------ The data
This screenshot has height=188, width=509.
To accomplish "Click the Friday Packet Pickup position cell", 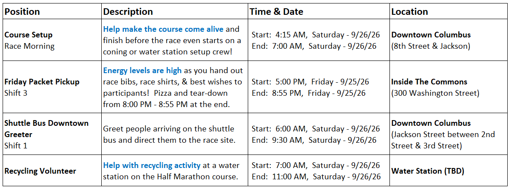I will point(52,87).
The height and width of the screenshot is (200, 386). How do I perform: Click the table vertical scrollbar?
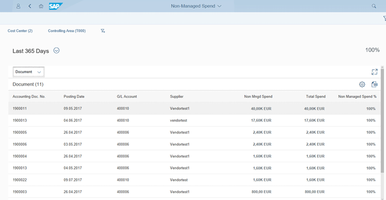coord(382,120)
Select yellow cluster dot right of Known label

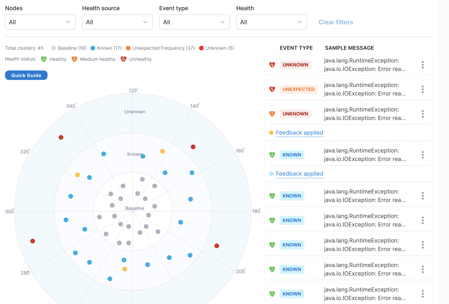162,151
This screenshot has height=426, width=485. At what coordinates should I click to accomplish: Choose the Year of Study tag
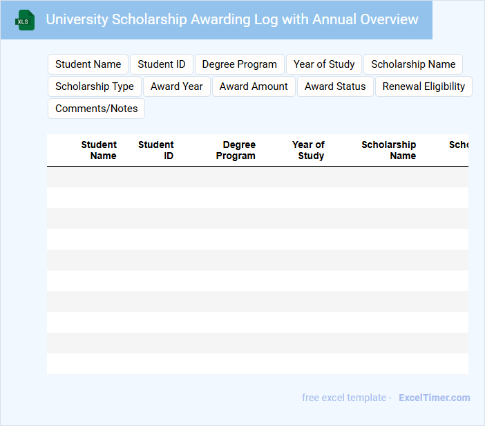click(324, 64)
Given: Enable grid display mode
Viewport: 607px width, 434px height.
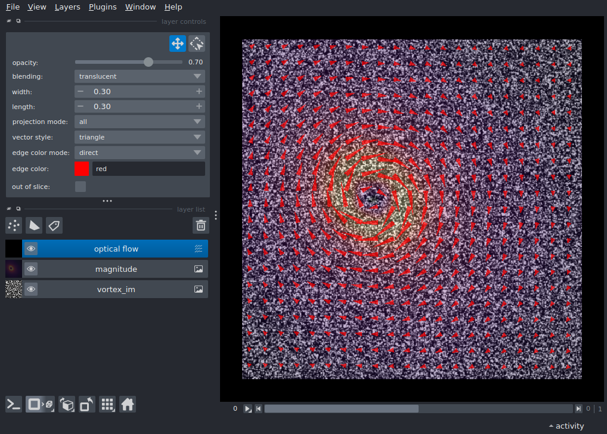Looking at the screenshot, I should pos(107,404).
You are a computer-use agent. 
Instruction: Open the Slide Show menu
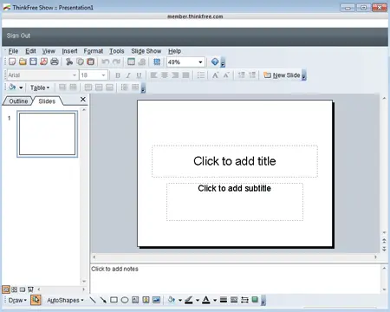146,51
------------
------ The data
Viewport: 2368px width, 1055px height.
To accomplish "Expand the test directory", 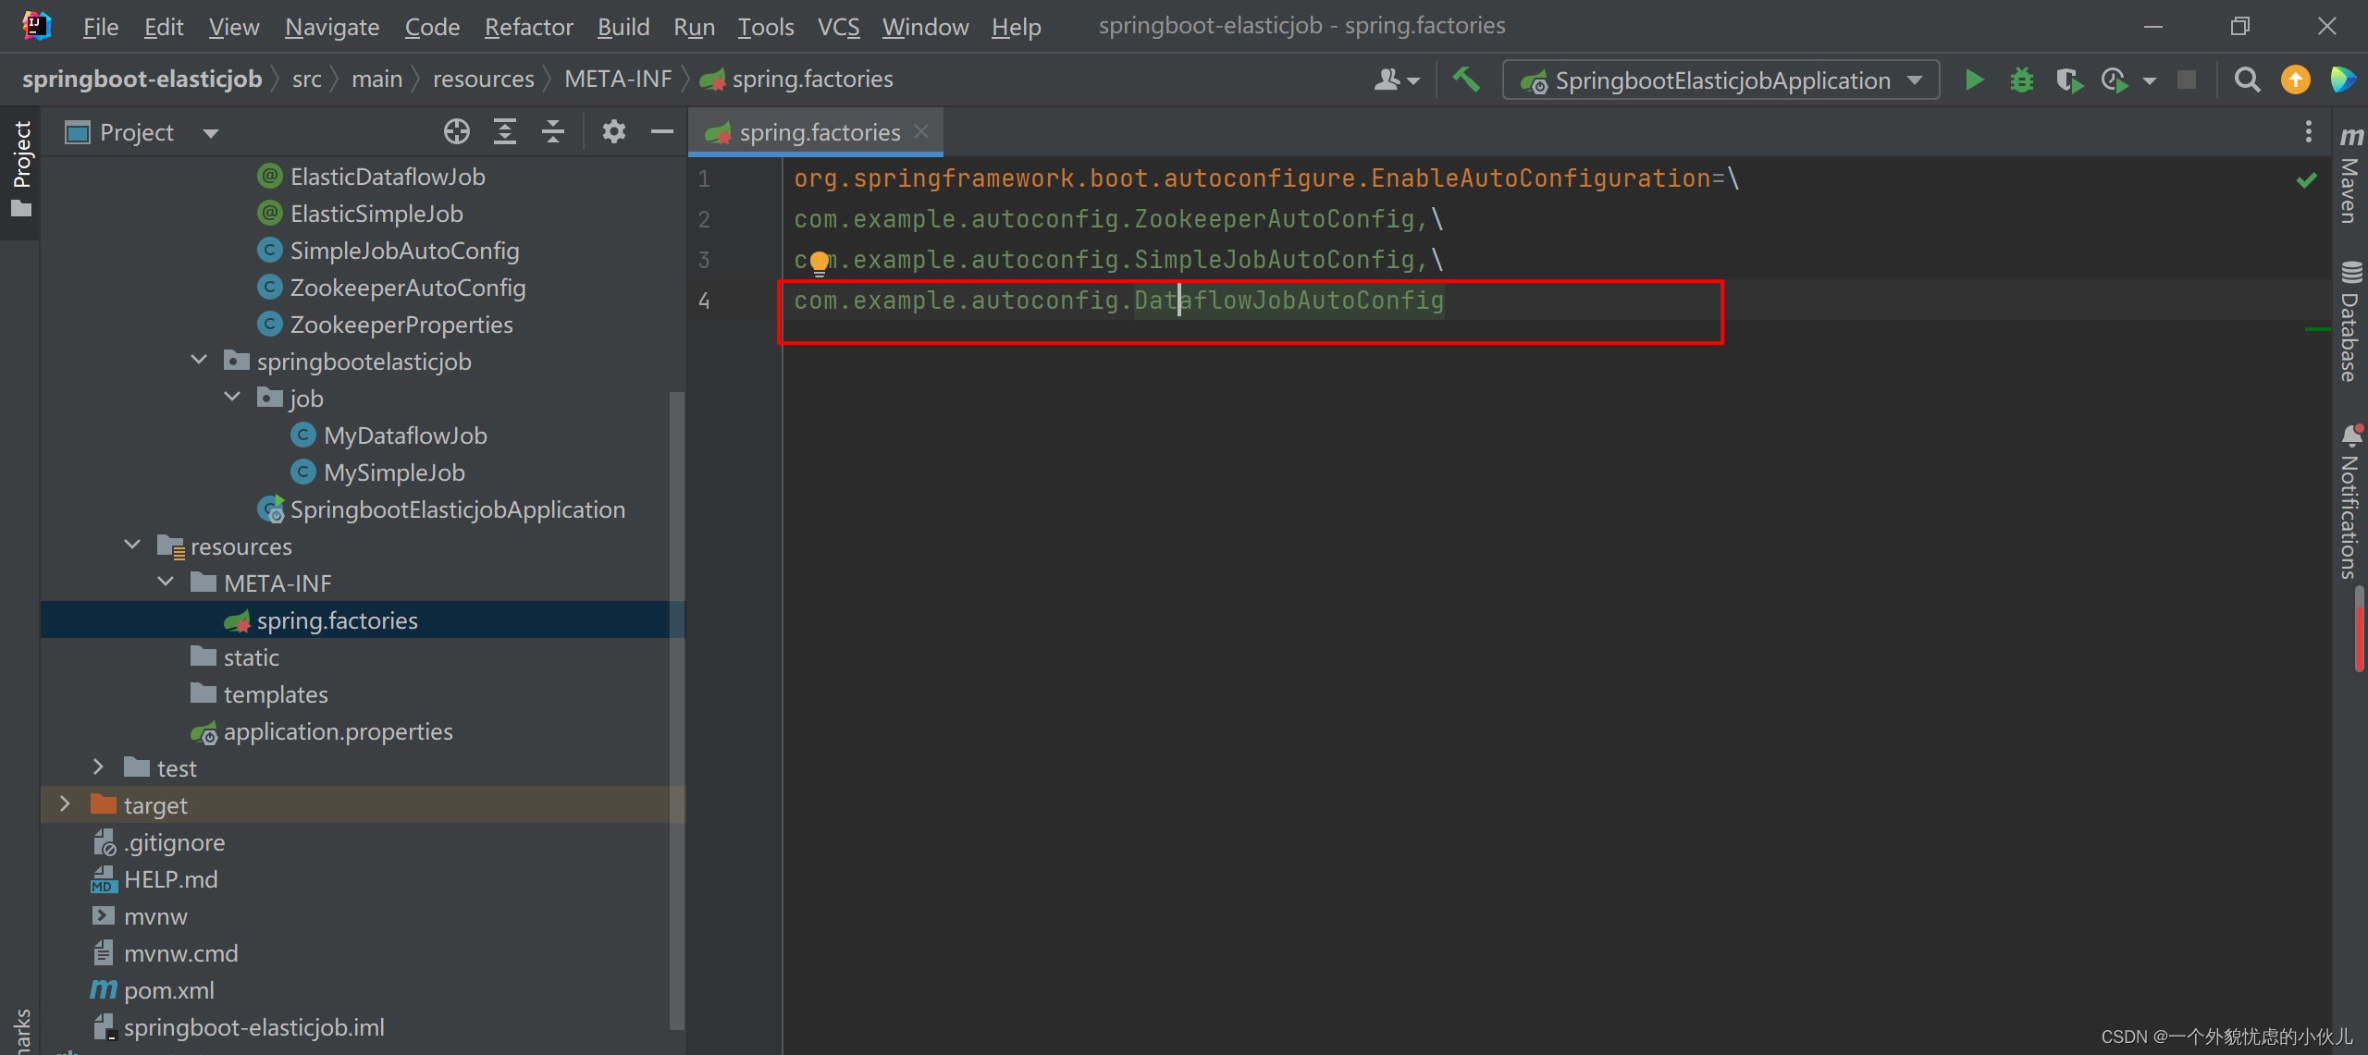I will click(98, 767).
------------
------ The data
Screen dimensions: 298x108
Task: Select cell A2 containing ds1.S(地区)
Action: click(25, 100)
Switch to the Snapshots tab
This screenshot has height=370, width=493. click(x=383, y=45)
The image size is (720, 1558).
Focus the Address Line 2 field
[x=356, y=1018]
------------
Render the material between the lines holding "Select yellow cluster" and "click(324, 64)", inclusive, as a Markdown table with the columns Row and Line. Number each row, skip blank lines, and leave the pictures out.

● The completed task
| Row | Line |
|---|---|
| 1 | Select yellow cluster dot right of Known label |
| 2 | 162,151 |
| 3 | This screenshot has height=426, width=485. At what coordinates should I click to accomplish: Choose the Year of Study tag |
| 4 | click(324, 64) |